Proctitis is inflammation confined to the distal 12–15 cm of the rectum. It may be acute or chronic, infectious, inflammatory, radiation-induced, or ischemic. Because the rectum serves as the final stool reservoir, even limited mucosal irritation produces prominent local symptoms that patients notice immediately and often attribute mistakenly to hemorrhoids.
- Cardinal rectal symptoms
• Tenesmus: a persistent, sometimes painful urge to defecate despite an empty rectum; may interrupt sleep and mimic urinary urgency in severe cases.
• Urgency: a sudden, compelling need to reach a toilet; accidents occur if access is delayed even a few minutes.
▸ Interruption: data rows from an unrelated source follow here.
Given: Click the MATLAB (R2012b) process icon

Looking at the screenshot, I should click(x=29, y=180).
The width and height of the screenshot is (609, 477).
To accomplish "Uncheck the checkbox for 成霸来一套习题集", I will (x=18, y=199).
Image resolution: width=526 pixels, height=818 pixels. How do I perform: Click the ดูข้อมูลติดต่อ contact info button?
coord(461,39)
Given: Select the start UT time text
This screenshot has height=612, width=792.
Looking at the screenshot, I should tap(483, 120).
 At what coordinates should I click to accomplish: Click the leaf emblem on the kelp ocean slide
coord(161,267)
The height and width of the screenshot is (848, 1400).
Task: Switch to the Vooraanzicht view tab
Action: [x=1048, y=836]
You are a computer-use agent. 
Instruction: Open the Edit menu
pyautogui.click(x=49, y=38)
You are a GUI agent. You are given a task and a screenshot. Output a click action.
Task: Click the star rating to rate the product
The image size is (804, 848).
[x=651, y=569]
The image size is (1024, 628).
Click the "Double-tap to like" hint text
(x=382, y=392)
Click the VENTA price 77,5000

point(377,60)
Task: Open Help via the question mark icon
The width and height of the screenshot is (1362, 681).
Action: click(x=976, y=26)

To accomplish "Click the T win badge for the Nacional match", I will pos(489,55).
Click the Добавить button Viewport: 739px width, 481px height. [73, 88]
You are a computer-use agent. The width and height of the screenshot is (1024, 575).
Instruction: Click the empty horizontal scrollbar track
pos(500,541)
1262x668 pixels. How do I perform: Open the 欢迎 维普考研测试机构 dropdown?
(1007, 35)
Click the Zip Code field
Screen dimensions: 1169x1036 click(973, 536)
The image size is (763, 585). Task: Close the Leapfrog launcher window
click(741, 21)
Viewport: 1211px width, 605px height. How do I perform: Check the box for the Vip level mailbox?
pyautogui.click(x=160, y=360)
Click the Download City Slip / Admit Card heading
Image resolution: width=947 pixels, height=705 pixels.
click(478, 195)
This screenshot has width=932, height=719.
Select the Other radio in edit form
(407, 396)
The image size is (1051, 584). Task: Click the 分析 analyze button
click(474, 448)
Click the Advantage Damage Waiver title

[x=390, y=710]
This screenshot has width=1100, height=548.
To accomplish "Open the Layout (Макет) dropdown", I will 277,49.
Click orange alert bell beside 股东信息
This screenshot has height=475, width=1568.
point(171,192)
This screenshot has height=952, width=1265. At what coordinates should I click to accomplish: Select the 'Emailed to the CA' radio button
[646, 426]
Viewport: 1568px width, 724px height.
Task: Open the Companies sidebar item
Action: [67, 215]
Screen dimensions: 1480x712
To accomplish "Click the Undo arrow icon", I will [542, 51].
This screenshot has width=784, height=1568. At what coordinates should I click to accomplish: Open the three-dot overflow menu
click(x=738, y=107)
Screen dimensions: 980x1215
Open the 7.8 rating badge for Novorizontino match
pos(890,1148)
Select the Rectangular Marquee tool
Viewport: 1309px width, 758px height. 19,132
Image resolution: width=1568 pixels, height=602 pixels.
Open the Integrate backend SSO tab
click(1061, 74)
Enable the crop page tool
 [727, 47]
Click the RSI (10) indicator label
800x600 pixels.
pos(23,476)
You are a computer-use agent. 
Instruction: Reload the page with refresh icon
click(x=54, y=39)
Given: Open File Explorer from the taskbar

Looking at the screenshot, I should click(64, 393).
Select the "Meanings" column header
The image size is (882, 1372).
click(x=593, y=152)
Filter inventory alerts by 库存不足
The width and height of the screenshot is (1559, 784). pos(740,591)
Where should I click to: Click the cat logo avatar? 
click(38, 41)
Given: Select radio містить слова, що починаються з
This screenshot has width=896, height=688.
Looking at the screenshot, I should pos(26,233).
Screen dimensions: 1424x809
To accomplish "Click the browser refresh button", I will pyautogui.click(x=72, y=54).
• Frequent, small-volume stools: five to ten passages daily, each <50 g, occasionally consisting only of mucus or blood.
• Rectal bleeding: bright red streaks on toilet paper, blood coating formed stool, or drops into the pan; clots are rare unless deep ulceration exists.
• Mucus discharge: clear, white, or blood-tinged slime expelled with or between stools. - Associated discomfort
• Burning or aching in the anal canal during and after defecation, often worse when stools are hard.
• Sensation of incomplete evacuation or “blockage,” leading to repeated straining that further traumatizes the mucosa.
• Mild cramping in the suprapubic area; pain rarely localizes to the right or left lower quadrant because the inflamed segment is midline. - Systemic and context clues
• Low-grade fever and malaise: suggest bacterial or sexually acquired proctitis.
• Nocturnal diarrhea: uncommon; if present, consider proximal extension (proctosigmoiditis).
• Concurrent skin or oral lesions: psoriasis plaques, erythema nodosum, or aphthous ulcers point toward inflammatory bowel disease.
• History of anal-receptive intercourse, recent antibiotic use, or pelvic radiation: guides microbiologic testing and timing of onset. - Specific patterns by cause
• Radiation proctitis: painless bleeding 6–18 months after pelvic radiotherapy, often with rectal pain and spasm.
• Ischemic proctitis: sudden bloody diarrhea in older adults with vascular risk factors; pain out of proportion to visible bleeding.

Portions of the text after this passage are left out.